AADRL 2014 C# Example 4

 

May 142014
 

Example 3B: Dividing and Constructing Curves

In the previous example we used a standard Divide Curve component to obtain evenly spaced points along our input curves.  However, for the sake of completeness and also to demonstrate the way that curves can be manipulated in code, let us now modify our script so that this part of the definition is also done by our script.

So, from the end point of the last example, delete the Divide Curve components and plug the input curves directly into our script component’s x and y parameters.  You will need to edit x and y so that they use Item Access rather than List Access (since we are now only putting in one thing to each input) and change their type hints from Point3d to Curve.  Also add a new input called ‘n’.  Set its type hint to integer – this is going to be our input to control the number of divisions along the curve.  Add a slider with its rounding set to integer to provide an input for this parameter.

C#3_1

Now we need to include the code to subdivide the line.  Since we are going to want to do exactly the same thing to both of our curves but we don’t particularly want to have to write out the same bit of code twice, we will create a new function to do this that we can reuse.
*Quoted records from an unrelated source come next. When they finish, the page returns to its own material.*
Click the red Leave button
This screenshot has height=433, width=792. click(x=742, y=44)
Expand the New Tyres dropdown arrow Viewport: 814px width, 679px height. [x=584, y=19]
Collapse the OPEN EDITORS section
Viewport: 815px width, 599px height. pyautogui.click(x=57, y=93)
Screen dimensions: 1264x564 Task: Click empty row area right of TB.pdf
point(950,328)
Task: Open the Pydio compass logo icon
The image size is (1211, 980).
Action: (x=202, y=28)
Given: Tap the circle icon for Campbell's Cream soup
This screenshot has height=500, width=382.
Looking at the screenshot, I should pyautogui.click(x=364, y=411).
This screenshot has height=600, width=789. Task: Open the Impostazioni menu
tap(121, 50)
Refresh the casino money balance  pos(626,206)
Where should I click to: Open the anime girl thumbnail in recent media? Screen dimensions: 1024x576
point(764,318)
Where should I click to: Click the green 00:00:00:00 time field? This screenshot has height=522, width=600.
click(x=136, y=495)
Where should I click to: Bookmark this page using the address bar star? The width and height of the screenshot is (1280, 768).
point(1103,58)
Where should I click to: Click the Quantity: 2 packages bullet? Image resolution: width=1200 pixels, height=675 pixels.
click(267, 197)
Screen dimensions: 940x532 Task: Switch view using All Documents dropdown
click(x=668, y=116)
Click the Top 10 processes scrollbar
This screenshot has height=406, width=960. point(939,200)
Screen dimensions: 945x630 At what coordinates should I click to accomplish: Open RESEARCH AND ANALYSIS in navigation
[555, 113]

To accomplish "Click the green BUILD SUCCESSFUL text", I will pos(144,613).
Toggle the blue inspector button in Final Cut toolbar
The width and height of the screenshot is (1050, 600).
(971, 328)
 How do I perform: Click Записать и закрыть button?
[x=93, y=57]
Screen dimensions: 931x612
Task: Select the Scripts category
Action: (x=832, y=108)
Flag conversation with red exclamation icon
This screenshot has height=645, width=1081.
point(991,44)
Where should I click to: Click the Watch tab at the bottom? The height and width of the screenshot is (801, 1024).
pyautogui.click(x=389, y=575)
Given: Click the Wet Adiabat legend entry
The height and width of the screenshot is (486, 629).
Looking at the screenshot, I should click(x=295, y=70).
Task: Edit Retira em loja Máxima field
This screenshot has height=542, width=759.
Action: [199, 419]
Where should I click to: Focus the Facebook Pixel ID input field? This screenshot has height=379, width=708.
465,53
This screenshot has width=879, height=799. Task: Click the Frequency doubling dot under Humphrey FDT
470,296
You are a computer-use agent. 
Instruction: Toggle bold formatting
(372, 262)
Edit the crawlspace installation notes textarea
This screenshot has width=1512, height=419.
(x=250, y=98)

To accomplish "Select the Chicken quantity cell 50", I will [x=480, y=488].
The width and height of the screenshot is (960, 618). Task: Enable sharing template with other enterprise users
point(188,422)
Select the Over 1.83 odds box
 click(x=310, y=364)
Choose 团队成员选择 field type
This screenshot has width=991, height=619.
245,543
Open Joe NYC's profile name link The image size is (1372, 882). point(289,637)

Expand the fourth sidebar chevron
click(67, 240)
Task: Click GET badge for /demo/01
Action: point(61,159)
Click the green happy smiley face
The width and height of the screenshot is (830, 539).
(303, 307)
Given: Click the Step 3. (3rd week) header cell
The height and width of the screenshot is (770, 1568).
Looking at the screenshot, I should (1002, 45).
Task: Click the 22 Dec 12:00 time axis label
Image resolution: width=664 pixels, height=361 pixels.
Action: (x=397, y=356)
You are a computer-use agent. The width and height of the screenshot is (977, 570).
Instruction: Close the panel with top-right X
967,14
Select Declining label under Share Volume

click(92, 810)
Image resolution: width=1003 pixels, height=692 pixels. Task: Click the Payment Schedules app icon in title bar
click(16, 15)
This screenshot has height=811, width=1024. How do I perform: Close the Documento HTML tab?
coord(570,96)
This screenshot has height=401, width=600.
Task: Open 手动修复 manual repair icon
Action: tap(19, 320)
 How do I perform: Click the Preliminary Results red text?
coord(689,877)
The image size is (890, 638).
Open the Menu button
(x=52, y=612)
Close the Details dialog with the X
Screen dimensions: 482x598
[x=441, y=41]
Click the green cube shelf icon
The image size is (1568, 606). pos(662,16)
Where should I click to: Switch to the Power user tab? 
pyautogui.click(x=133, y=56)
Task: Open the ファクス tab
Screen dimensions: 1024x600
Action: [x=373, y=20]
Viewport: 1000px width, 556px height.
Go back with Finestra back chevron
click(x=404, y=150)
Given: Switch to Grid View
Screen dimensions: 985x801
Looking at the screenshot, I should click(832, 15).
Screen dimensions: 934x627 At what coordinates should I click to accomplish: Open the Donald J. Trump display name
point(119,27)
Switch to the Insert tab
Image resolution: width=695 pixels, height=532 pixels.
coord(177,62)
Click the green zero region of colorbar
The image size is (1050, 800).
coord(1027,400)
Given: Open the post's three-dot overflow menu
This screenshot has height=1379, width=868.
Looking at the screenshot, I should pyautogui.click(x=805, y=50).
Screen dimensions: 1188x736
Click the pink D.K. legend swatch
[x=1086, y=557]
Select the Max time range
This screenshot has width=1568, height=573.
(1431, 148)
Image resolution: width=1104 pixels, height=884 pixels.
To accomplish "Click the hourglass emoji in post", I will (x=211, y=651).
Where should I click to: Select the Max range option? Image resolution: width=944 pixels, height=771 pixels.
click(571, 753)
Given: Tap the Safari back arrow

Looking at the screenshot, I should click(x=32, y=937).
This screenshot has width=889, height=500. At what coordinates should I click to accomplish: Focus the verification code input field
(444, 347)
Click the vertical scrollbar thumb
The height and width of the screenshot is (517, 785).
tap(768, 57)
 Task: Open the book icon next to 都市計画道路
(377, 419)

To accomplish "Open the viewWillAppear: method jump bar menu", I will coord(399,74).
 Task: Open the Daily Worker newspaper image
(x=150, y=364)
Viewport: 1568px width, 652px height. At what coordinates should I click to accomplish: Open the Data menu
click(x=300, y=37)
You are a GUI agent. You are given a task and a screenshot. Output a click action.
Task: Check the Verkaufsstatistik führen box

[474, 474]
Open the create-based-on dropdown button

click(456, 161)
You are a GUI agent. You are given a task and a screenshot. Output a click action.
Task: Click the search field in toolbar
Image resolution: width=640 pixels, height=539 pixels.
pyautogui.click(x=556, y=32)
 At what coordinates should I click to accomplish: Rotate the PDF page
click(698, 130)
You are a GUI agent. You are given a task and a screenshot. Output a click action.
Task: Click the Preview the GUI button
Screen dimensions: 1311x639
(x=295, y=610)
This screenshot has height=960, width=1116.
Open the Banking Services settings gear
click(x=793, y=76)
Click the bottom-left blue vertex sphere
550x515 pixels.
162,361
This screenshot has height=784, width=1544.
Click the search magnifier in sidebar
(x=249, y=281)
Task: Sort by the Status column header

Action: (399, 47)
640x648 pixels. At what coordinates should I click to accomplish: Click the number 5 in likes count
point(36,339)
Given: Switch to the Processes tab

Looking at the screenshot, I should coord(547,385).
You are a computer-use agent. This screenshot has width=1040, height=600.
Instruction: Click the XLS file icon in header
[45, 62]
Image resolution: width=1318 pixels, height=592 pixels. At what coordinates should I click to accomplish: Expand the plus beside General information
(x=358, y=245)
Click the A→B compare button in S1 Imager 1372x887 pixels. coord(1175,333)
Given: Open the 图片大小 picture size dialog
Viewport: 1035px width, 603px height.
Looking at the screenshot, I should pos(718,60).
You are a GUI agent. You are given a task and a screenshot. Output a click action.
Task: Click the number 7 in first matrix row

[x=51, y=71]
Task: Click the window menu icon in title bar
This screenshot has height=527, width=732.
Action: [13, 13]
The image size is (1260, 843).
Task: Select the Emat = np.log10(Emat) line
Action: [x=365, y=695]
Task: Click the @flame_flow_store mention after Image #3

Below the RunScript subroutine that we have been writing in so far there is a blank section where you can add your own subroutines to the component.  Within this section, write the following:

C#3_2

This is a function called ‘SubdivideCurve’ which takes in a curve to subdivide (called ‘x’) and an integer number to subdivide the curve by (called ‘divisionNo’) and returns a list of Point3ds.  This is all determined by the top line which declares the inputs and outputs of the function.  (Some functions (such as ‘RunScript’) have their return type defined as void, which means that they are subroutines which don’t return anything.)

The code that will be run when this function is called is contained within the curly brackets below.

The first step is to declare an array of doubles called ‘tX’.  In C# an array is declared by a pair of square brackets after the type name.  If you wish the array to have a specific size you can include a number inside these brackets to create an array of the specified size.  Generally speaking it’s better to use lists rather than arrays for most things, since they can be resized dynamically and have a larger range of helper methods, however sometimes you have to use arrays because that’s what certain functions give you.  One such function is the one we are using here – the DivideByCount function of curves.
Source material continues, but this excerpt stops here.